- _Request_: In the email thread on sharing host NUMA info with the guest, find the words "In-Reply-To: <20120523151604.GB30542@redhat.com>" and set down the thread from there through "in performance drawback.", leaving each character unchanged.

- _Page extract_:
•••

Re: [RFC:kvm] export host NUMA info to guest & make emulated device NUMA attr

From: Liu ping fan <kernelfans@gmail.com>
To: "Michael S. Tsirkin" <mst@redhat.com>
Cc: Krishna Kumar <krkumar2@in.ibm.com>,
	Andrew Theurer <habanero@linux.vnet.ibm.com>,
	Rusty Russell <rusty@rustcorp.com.au>,
	Shirley Ma <xma@us.ibm.com>,
	kvm@vger.kernel.org, netdev@vger.kernel.org,
	Shirley Ma <mashirle@us.ibm.com>,
	qemu-devel@nongnu.org, linux-kernel@vger.kernel.org,
	Tom Lendacky <toml@us.ibm.com>, Ryan Harper <ryanh@us.ibm.com>,
	Avi Kivity <avi@redhat.com>,
	Anthony Liguori <anthony@codemonkey.ws>,
	Srivatsa Vaddagiri <vatsa@linux.vnet.ibm.com>
Subject: Re: [RFC:kvm] export host NUMA info to guest & make emulated device NUMA attr
Date: Fri, 25 May 2012 11:29:42 +0800	[thread overview]
Message-ID: <CAFgQCTuKh2=xkzW594SuV6++xXKojionOk2=y-O8MzXRM1WHKQ@mail.gmail.com> (raw)
In-Reply-To: <20120523151604.GB30542@redhat.com>

On Wed, May 23, 2012 at 11:16 PM, Michael S. Tsirkin <mst@redhat.com> wrote:
> On Wed, May 23, 2012 at 09:52:15AM -0500, Andrew Theurer wrote:
>> On 05/22/2012 04:28 AM, Liu ping fan wrote:
>> >On Sat, May 19, 2012 at 12:14 AM, Shirley Ma<mashirle@us.ibm.com>  wrote:
>> >>On Thu, 2012-05-17 at 17:20 +0800, Liu Ping Fan wrote:
>> >>>Currently, the guest can not know the NUMA info of the vcpu, which
>> >>>will
>> >>>result in performance drawback.
>> >>>
>> >>>This is the discovered and experiment by
>> >>>         Shirley Ma<xma@us.ibm.com>
>> >>>         Krishna Kumar<krkumar2@in.ibm.com>
>> >>>         Tom Lendacky<toml@us.ibm.com>
>> >>>Refer to -
>> >>>http://www.mail-archive.com/kvm@vger.kernel.org/msg69868.html
>> >>>we can see the big perfermance gap between NUMA aware and unaware.
>> >>>
>> >>>Enlightened by their discovery, I think, we can do more work -- that
>> >>>is to
>> >>>export NUMA info of host to guest.

•••

Interface element records
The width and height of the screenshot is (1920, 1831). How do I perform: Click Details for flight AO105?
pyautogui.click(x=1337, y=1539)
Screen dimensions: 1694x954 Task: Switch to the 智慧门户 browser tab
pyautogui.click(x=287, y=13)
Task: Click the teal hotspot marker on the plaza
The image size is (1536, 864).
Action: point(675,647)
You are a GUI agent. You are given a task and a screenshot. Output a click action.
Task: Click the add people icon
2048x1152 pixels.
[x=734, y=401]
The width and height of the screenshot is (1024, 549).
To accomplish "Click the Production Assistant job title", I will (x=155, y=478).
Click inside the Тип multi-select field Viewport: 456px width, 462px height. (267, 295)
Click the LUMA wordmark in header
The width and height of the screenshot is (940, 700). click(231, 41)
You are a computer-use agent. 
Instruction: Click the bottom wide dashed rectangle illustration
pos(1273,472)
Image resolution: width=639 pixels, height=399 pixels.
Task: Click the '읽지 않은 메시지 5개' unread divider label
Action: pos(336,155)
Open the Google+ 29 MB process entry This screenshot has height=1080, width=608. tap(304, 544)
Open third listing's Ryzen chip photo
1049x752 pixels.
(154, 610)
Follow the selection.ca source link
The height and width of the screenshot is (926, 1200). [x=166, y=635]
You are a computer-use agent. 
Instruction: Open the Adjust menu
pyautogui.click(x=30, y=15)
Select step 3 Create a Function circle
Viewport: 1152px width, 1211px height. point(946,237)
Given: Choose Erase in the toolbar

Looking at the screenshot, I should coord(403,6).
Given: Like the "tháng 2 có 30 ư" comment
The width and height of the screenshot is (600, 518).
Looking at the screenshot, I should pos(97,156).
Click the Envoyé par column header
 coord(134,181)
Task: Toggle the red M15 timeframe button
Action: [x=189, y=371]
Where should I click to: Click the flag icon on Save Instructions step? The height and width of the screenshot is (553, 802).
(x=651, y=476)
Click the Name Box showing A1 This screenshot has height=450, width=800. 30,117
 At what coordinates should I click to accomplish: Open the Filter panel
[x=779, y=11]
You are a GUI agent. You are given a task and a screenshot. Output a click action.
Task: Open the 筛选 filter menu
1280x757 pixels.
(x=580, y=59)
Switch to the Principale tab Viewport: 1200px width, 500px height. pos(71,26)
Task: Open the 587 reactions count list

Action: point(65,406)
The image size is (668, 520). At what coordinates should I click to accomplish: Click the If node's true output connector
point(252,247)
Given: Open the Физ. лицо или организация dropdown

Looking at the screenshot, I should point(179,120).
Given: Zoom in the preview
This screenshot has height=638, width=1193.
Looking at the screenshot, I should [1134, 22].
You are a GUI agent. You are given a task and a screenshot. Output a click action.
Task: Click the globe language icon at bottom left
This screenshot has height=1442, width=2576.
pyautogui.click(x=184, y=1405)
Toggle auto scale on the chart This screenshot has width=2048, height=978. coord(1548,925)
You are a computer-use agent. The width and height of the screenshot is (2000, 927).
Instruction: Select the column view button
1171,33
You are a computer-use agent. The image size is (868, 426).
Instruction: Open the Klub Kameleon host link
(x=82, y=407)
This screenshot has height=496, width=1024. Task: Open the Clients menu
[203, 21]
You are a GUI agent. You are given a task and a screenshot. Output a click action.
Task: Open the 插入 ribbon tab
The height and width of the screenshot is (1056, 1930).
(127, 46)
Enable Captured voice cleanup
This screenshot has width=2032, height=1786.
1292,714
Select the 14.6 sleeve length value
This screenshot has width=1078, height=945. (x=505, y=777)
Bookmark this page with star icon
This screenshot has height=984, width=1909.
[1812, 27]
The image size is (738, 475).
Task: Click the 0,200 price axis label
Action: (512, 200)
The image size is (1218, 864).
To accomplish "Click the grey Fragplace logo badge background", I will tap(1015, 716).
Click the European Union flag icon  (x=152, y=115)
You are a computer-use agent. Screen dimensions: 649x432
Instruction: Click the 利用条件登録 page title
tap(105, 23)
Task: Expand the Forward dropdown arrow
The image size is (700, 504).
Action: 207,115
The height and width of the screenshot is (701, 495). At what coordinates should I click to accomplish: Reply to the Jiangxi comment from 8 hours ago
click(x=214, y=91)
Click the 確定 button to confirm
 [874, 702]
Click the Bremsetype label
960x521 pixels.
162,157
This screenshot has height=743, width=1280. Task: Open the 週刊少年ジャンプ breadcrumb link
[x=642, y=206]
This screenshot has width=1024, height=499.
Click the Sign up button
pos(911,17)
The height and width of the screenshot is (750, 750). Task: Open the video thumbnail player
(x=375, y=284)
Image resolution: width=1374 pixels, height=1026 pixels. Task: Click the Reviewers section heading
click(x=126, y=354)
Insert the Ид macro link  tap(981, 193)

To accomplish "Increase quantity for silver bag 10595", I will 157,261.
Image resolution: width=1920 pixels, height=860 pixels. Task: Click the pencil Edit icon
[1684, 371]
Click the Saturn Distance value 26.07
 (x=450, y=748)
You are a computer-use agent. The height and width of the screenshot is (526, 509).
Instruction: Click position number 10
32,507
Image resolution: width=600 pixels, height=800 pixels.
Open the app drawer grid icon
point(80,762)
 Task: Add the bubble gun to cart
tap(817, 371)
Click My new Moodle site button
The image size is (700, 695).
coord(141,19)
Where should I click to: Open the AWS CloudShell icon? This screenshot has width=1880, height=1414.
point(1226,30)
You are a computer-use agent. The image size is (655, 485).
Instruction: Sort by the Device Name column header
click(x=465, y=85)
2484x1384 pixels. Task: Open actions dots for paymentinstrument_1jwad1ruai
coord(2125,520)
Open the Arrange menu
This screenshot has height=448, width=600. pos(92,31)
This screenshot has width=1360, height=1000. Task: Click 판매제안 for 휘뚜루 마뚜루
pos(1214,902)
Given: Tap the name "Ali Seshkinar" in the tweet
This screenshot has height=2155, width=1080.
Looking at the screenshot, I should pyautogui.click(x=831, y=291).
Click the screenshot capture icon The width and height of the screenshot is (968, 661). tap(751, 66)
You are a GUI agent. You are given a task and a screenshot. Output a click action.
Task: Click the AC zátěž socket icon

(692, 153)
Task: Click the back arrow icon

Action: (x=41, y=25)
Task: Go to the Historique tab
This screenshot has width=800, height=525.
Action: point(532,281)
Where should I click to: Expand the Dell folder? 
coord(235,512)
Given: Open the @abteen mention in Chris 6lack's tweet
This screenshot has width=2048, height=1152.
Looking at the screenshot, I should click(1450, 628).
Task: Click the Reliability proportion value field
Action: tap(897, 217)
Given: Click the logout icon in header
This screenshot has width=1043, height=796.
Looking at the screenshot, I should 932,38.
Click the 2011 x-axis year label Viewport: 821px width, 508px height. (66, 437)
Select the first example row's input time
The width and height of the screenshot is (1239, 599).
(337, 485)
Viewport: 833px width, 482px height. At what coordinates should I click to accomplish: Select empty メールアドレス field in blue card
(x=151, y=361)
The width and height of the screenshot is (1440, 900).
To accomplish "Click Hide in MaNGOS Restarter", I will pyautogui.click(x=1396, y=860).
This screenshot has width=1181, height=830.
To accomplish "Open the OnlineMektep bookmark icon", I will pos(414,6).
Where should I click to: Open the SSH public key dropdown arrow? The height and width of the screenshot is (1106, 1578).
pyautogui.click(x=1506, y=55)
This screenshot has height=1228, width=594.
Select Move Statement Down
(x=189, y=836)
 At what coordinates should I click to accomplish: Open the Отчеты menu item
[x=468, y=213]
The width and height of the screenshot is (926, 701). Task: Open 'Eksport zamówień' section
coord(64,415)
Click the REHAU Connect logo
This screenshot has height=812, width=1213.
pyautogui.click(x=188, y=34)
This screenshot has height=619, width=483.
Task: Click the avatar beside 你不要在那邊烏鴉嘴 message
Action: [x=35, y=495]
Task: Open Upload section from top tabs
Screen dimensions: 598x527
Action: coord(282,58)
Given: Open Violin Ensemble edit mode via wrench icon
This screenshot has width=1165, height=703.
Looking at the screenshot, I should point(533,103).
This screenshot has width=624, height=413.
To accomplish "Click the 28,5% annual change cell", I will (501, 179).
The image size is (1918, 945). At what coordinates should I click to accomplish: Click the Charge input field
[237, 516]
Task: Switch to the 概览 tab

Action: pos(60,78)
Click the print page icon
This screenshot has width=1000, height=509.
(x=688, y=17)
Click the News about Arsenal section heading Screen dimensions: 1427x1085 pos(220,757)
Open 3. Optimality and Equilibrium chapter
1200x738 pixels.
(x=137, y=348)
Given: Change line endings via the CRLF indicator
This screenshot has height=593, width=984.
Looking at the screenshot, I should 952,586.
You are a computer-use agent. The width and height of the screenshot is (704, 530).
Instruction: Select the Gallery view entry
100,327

•••

- _Correct answer_:
In-Reply-To: <20120523151604.GB30542@redhat.com>

On Wed, May 23, 2012 at 11:16 PM, Michael S. Tsirkin <mst@redhat.com> wrote:
> On Wed, May 23, 2012 at 09:52:15AM -0500, Andrew Theurer wrote:
>> On 05/22/2012 04:28 AM, Liu ping fan wrote:
>> >On Sat, May 19, 2012 at 12:14 AM, Shirley Ma<mashirle@us.ibm.com>  wrote:
>> >>On Thu, 2012-05-17 at 17:20 +0800, Liu Ping Fan wrote:
>> >>>Currently, the guest can not know the NUMA info of the vcpu, which
>> >>>will
>> >>>result in performance drawback.